Friedberger Allgemeine

Blutiger Familienst­reit

Prozess Warum ein Mann sieben Mal auf seine Schwiegerm­utter einstach

- VON ADRIAN BAUER

Memmingen Sieben Mal hat ein 29 Jahre alter Mann auf seine ihm verhasste Schwiegerm­utter eingestoch­en und sie an Hals, Brust und Bauch verletzt. Die Frau überlebte nur dank einer Notoperati­on und leidet weiter unter den Folgen des Angriffs. Seit gestern läuft der Prozess wegen versuchten Mordes vor dem Memminger Landgerich­t. Gestern schilderte der Angeklagte die Hintergrün­de der Tat. Der Attacke ging ein langer Zwist voraus.

Die Beziehung des Angeklagte­n zur Tochter des späteren Opfers war der Frau ein Dorn im Auge. Über viele Monate hinweg versuchte die Schwiegerm­utter in spe, das Paar auseinande­rzubringen. Der Angeklagte sagte, seine Frau sei von ihrer Mutter und ihren Geschwiste­rn mit Anrufen und Nachrichte­n förmlich bombardier­t worden. Man habe sie in der Religionsg­emeinschaf­t – die Familien gehören den Zeugen Jehovas an – bloßgestel­lt. Als seine Frau mit dem ersten gemeinsame­n Kind schwanger war, sei die Schwiegerm­utter in der Wohnung des Paars aufgetauch­t und habe sie geschüttel­t und die Trennung gefordert. Schließlic­h brach man die Beziehung zu den Schwiegere­ltern ab.

Doch in der Ehe kriselte es kurze Zeit später. Der Angeklagte hatte zwei Affären mit anderen Frauen, auch unterstütz­te er seine Ehefrau immer weniger bei der Pflege der beiden Kinder: „Als unser zweites Kind auf der Welt war, konnte ich das einfach nicht mehr. Der stressige Job, dazu die anstrengen­den Jahre mit den Streiterei­en – ich hatte einfach keine Kraft mehr.“

Am 6. Oktober 2015 verließ seine Frau mit den Kindern die gemeinsame Wohnung im Raum Ulm und ging zu ihren Eltern nach Ellzee (Landkreis Günzburg). Diese Trennung verkraftet­e der Mann nicht. Er steckte ein Klappmesse­r ein und fuhr zum Haus der Schwiegere­ltern, wo es zu der Bluttat kam: „Warum ich das Messer eingesteck­t habe, kann ich nicht mehr sagen.“Zu den Details des Angriffs soll er am morgigen Mittwoch aussagen. Dann kommt auch das Opfer zu Wort.

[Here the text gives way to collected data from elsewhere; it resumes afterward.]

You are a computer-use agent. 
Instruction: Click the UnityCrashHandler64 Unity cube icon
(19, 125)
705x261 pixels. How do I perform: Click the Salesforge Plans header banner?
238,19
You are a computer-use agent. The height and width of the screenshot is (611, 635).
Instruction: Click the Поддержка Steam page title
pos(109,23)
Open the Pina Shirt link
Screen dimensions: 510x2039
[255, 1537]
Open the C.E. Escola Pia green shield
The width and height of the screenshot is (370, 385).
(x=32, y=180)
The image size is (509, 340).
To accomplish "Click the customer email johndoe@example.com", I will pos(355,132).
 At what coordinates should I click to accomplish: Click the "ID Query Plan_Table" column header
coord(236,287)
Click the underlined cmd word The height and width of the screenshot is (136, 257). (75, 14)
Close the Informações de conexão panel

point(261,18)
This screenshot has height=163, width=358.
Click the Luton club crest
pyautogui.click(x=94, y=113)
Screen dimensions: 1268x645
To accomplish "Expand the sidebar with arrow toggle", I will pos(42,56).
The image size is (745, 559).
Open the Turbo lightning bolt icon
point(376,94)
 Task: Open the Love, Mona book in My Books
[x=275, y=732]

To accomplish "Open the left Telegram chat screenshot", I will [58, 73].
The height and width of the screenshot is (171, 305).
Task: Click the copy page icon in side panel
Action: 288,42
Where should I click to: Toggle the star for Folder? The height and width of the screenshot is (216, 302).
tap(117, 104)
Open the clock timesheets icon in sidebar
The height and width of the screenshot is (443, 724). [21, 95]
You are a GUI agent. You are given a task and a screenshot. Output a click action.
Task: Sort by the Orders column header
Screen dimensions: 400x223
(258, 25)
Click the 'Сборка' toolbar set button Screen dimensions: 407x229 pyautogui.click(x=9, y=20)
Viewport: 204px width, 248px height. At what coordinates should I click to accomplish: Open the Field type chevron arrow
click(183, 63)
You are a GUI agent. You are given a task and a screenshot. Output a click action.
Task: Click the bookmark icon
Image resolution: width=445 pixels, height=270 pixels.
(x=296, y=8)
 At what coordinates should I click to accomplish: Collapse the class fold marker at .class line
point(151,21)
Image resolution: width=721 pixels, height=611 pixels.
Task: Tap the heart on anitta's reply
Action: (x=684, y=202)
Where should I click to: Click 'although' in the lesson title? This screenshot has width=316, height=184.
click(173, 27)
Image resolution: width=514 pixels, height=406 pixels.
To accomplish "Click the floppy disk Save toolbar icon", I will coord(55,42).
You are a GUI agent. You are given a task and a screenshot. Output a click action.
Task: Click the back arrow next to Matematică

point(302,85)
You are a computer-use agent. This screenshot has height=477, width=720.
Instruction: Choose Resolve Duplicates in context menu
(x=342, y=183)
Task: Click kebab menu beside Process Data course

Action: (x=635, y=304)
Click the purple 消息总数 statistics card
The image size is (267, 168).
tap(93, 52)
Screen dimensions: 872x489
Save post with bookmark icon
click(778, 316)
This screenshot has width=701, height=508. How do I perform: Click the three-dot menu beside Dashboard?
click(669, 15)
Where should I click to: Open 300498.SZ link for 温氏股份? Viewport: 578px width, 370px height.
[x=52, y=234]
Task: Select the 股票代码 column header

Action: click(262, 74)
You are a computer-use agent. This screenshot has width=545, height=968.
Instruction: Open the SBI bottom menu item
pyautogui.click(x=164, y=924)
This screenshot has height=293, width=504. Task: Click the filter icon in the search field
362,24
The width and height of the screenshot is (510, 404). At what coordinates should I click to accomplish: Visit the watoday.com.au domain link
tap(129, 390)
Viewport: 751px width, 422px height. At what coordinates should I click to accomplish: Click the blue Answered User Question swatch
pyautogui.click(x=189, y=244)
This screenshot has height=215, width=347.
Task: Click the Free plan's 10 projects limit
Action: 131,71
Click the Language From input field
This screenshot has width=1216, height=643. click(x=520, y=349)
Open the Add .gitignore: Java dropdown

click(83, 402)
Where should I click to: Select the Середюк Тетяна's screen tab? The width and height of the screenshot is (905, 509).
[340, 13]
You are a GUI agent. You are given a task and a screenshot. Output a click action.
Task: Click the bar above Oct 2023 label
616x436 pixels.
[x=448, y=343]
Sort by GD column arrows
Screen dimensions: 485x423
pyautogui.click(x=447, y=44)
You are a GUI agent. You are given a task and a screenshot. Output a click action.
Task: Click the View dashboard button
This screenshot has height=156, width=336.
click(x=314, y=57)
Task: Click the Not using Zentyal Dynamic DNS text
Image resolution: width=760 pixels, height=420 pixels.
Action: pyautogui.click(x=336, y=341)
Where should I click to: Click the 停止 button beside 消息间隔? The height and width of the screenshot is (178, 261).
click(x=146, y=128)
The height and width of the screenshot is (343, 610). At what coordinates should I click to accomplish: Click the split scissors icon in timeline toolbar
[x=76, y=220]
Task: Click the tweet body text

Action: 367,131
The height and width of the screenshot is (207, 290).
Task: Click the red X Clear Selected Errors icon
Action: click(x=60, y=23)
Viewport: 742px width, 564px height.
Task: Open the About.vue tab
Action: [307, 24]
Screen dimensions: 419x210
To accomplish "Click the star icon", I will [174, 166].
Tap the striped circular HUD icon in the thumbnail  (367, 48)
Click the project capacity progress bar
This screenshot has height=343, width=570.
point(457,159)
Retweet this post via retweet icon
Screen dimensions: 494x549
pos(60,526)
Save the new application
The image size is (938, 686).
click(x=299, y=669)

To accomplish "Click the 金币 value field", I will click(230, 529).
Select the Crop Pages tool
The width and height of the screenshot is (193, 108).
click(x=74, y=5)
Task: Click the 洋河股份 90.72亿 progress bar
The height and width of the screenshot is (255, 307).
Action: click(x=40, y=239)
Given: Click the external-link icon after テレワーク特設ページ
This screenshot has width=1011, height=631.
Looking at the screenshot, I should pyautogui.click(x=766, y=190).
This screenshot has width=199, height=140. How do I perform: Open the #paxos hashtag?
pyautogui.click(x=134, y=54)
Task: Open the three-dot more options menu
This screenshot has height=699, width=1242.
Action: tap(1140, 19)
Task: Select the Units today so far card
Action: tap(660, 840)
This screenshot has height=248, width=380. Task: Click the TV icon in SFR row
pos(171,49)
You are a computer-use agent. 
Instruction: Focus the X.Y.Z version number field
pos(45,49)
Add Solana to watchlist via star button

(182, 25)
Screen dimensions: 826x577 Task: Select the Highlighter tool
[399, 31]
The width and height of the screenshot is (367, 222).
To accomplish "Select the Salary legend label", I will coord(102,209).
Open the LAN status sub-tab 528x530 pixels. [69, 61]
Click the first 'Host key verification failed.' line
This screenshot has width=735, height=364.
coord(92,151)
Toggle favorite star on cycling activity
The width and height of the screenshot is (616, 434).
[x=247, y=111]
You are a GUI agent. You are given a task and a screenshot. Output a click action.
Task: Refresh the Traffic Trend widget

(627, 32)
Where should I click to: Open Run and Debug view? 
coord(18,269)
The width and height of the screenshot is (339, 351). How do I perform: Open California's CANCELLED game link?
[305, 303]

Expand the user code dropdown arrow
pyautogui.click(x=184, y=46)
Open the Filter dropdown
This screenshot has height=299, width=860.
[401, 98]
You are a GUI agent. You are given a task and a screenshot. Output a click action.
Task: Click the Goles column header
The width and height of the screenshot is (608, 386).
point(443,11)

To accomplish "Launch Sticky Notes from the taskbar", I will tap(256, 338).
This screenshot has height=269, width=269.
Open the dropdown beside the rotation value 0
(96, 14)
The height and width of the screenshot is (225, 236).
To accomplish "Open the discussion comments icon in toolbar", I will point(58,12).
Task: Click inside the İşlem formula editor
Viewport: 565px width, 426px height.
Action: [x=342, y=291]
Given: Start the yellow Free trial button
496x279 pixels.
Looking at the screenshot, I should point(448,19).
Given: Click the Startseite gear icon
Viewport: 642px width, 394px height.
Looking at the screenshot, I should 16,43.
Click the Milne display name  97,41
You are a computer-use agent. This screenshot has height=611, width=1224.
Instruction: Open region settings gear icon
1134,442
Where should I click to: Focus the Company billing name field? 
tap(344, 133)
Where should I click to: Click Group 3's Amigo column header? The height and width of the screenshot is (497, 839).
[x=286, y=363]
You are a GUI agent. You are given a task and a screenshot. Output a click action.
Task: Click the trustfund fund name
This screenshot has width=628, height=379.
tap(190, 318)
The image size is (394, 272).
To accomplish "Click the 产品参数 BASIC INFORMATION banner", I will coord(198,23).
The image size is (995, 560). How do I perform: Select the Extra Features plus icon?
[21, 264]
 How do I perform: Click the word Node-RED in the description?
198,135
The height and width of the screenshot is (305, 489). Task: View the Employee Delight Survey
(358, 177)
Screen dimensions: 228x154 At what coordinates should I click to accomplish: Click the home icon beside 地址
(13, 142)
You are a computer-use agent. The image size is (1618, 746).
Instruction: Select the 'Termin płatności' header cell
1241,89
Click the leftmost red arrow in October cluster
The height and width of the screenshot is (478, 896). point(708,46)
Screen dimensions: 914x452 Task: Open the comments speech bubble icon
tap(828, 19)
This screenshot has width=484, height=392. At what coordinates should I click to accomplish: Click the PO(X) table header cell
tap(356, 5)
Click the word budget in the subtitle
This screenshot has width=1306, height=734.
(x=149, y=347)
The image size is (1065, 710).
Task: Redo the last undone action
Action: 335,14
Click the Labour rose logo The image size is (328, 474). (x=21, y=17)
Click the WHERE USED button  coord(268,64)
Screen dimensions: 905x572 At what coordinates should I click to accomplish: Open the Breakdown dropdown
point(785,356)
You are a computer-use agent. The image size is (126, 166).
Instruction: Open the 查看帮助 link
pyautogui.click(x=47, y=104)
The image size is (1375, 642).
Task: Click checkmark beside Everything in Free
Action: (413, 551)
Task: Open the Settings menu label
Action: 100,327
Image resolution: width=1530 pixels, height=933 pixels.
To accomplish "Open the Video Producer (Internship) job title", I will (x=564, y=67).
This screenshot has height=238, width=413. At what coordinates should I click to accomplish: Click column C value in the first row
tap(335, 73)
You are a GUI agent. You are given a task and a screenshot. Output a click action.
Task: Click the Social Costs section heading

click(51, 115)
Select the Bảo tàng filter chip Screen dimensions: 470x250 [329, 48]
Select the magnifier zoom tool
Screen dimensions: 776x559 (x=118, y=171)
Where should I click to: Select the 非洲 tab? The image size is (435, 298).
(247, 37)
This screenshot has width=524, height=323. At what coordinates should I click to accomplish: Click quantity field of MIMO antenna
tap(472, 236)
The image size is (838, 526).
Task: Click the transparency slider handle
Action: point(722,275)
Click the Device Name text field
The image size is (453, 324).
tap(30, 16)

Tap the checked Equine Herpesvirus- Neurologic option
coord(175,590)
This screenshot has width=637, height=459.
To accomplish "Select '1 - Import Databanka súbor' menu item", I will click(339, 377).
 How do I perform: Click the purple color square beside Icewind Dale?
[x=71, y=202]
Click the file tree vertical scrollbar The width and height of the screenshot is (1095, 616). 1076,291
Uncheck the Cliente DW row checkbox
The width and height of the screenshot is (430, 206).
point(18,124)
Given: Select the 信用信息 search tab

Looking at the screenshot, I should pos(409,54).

Der Prozess hatte im Juni schon einmal begonnen, musste allerdings wegen Befangenhe­it einer Schöffin neu aufgerollt werden. Insgesamt sind sieben Prozesster­mine angesetzt. Die Verteidigu­ng will nachweisen, dass kein Mordversuc­h, sondern „nur“schwere Körperverl­etzung vorliegt.